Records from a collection
+===+

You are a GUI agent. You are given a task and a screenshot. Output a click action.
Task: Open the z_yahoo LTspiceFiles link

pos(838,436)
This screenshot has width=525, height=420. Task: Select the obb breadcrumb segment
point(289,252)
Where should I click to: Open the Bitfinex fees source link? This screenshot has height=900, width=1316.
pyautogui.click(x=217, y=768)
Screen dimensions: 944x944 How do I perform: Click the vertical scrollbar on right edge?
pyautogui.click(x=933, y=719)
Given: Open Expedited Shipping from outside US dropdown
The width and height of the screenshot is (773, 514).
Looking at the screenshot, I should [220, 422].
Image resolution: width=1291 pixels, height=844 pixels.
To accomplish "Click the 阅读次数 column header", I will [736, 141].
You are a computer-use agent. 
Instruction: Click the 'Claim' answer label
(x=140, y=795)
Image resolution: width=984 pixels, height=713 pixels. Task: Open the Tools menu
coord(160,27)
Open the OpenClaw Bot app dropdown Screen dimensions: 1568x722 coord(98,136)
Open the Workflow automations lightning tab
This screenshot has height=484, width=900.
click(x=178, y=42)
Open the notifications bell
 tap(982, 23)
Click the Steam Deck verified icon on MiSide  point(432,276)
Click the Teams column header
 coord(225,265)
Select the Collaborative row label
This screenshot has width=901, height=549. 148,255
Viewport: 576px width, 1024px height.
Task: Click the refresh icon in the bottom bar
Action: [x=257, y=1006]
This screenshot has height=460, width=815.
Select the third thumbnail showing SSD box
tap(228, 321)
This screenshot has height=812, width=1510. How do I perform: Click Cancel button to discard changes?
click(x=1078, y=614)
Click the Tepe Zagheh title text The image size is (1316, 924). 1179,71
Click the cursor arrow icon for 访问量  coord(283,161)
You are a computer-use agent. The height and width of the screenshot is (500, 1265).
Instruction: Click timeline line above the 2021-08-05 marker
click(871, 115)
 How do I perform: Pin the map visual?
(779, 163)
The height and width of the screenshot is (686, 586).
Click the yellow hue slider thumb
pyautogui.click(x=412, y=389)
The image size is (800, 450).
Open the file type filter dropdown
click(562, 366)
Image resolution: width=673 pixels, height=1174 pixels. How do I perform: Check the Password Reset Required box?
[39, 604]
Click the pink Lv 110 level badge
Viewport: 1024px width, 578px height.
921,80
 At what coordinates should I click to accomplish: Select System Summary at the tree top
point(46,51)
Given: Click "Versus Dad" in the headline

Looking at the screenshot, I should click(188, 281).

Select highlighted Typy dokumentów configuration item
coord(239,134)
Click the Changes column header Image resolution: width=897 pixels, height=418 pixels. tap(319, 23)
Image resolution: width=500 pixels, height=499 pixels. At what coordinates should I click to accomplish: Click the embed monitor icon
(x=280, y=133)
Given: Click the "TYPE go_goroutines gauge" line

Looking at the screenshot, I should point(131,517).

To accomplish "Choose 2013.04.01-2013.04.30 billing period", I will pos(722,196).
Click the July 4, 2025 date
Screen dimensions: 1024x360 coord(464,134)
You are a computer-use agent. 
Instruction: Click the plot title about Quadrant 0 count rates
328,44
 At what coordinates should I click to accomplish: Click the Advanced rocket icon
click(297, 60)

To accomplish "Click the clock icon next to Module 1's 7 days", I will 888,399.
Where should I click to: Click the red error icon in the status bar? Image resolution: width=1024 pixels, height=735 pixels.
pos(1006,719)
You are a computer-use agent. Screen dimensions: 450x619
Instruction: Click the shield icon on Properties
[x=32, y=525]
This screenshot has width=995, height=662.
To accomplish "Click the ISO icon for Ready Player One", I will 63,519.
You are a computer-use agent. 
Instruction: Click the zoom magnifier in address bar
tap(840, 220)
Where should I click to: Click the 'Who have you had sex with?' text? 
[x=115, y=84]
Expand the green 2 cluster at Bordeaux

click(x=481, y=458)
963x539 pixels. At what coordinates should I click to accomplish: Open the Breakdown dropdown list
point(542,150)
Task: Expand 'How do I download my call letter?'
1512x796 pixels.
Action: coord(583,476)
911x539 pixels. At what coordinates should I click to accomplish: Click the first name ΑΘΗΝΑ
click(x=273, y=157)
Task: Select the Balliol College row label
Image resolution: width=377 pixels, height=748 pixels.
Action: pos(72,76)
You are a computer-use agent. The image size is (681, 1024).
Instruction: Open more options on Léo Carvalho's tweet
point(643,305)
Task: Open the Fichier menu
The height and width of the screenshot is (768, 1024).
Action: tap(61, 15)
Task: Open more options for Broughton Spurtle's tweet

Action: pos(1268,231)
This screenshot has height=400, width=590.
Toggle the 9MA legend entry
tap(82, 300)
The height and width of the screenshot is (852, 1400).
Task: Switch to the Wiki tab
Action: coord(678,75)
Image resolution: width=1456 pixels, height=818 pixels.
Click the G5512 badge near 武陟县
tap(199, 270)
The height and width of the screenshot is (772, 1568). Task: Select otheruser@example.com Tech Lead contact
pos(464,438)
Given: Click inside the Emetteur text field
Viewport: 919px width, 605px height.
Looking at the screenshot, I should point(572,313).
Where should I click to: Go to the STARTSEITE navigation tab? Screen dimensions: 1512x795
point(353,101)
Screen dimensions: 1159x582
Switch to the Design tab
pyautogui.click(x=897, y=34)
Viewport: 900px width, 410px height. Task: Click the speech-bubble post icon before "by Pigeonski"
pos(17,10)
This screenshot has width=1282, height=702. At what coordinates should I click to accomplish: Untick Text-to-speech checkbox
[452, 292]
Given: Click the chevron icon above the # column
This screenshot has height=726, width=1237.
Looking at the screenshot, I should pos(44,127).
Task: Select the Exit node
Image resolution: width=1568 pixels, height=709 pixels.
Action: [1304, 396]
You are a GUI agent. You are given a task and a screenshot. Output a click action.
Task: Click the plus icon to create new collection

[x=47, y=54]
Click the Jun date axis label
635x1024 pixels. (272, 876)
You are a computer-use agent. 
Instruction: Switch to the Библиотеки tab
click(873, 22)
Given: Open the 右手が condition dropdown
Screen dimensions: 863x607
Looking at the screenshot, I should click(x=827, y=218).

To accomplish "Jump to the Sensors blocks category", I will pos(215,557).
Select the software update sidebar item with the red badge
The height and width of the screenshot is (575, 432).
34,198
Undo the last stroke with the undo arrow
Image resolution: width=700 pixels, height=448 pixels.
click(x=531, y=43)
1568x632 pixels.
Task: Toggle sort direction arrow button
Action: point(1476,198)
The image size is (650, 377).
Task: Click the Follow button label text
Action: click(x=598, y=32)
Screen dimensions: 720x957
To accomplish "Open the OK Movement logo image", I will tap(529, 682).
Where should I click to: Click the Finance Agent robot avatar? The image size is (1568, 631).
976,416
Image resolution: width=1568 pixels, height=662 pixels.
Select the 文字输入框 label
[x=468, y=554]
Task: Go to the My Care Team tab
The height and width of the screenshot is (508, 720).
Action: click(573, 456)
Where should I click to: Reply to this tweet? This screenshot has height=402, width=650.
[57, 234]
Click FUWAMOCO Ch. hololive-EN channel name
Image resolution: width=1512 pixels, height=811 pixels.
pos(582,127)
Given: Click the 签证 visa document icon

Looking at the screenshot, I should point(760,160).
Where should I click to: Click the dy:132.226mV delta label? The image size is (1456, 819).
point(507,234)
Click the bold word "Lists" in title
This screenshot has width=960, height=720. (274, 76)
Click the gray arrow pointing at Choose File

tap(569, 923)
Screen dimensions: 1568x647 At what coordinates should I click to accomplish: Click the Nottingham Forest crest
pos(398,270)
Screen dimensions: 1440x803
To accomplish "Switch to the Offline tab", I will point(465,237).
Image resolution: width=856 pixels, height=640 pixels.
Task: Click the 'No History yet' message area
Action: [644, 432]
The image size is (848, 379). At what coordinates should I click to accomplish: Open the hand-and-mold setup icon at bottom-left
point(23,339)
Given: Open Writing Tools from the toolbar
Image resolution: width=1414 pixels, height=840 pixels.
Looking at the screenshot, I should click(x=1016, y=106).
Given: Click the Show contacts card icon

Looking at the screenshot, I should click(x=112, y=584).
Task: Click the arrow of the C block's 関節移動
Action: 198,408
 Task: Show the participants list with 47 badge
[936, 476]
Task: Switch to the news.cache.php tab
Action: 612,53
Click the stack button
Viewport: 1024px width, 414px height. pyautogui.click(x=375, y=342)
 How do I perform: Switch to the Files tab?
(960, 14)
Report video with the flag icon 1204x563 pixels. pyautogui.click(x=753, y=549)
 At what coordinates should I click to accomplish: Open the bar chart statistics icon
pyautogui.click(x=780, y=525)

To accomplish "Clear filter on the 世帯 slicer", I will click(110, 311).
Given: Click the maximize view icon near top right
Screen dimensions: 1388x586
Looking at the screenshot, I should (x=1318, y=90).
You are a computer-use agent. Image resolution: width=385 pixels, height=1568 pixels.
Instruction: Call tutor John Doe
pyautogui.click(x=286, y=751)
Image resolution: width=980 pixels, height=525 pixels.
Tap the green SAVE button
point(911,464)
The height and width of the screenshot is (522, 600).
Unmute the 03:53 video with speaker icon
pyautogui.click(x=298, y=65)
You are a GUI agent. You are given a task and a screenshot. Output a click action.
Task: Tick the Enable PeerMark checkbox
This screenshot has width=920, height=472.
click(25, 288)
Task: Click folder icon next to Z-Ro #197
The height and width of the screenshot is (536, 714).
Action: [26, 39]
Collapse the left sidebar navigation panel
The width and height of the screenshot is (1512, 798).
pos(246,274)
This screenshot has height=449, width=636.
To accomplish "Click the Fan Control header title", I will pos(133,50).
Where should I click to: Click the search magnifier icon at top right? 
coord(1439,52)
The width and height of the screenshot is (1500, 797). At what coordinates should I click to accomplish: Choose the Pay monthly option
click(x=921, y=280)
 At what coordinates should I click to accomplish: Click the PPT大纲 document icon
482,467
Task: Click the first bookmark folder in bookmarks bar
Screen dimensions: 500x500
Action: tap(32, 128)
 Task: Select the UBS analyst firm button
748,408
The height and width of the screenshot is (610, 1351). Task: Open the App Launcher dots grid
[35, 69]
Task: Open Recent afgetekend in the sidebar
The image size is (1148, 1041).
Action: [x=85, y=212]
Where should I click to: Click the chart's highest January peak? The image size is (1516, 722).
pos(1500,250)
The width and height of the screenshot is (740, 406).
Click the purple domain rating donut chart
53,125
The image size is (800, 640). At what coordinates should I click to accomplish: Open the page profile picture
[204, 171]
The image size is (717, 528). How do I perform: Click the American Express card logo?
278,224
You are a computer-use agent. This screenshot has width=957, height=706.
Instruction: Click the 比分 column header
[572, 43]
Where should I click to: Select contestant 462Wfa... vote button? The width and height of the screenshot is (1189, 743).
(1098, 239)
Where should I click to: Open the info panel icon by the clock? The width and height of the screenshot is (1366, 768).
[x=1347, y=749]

+===+

Copy each line of the records above that carries the word "folder".

Task: Click folder icon next to Z-Ro #197
Task: Click the first bookmark folder in bookmarks bar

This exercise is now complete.